Studies show that churches will continue to conduct ministry online post-COVID-19. For some segments of attendees, church online has become their preferred method of church attendance and pastors are feeling the increased need for skills in areas such as administering the sacraments online and encouraging discipleship in settings beyond weekly sermon delivery via live stream.
THE INCREASED NEED FOR DIGITAL MINISTRY
Barna shared in its recent State of the Church Report that 7 in 10 church-going adults (70%) agree that churches should use digital resources to reach and engage their neighborhoods and that 63% believe churches should use digital resources for spiritual formation and discipleship.
Barna research commentary notes that “The digital space requires a unique level of intentionality to engage users and still cultivate personal connections.” “The world beyond the COVID pandemic will be a different place for the global Church.
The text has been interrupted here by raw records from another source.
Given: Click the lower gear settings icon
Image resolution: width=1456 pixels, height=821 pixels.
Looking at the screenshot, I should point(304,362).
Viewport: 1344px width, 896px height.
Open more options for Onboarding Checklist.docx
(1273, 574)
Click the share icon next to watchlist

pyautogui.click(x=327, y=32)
It will be a place where people will gather around the scriptures, share fellowship with one another, and worship God both in church buildings and online,” said Pete Phillips, Ph.D., director of Premier’s Center for Digital Theology.
“A hybrid model offers greater access for those new to the church and for those who cannot get to onsite worship for whatever reasons, and it requires the Church to go through its own digital transformation – training up worship pastors, preachers and discipleship leaders for a networked society.”
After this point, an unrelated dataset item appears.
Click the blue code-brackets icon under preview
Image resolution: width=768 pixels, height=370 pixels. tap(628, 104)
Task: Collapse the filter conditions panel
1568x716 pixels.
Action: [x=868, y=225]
CHURCH ONLINE REQUIRES NEW MINISTRY MODELS
Spurgeon’s College in the U.K. has partnered with Premier Insight to create a digital theology master’s degree to equip leaders for this task. Part of that training revolves around the idea of administering the sacraments virtually, such as exploring at-home communion, “Zoom” baptisms, and options such as chat rooms to take the place of in-person greeting time or “passing the peace,” Barna suggests.
With half of churchgoers still using the internet as a substitute for physical in-person church services since the pandemic, according to Barna, it’s clear that hybrid church models must expand their online offerings to include discipleship and spiritual growth resources like small groups, Bible studies, and times of prayer, beyond merely streaming worship services. This also makes it possible for the full Body of Christ to participate, whereas before, elderly shut-ins or individuals with disabilities may have been excluded from all of these practices.
A church study out of Scotland actually showed substantially greater church participation and community involvement once these congregations began providing online worship and other content. With the Church of Scotland reporting as much as 430% growth as a result, it’s no wonder that 92% of these churches will continue offering some form of weekly online worship.
With most churches not expecting to reach pre-COVID attendance levels for some time, there has been a learning curve for pastors in figuring out how to handle those who have engaged with their message or mission outside of their facility, according to author and pastor Carey Nieuwhof. “Moving forward,” he writes, “many church leaders will realize that people who are engaging virtually will count just as much as those who are attending in a facility.”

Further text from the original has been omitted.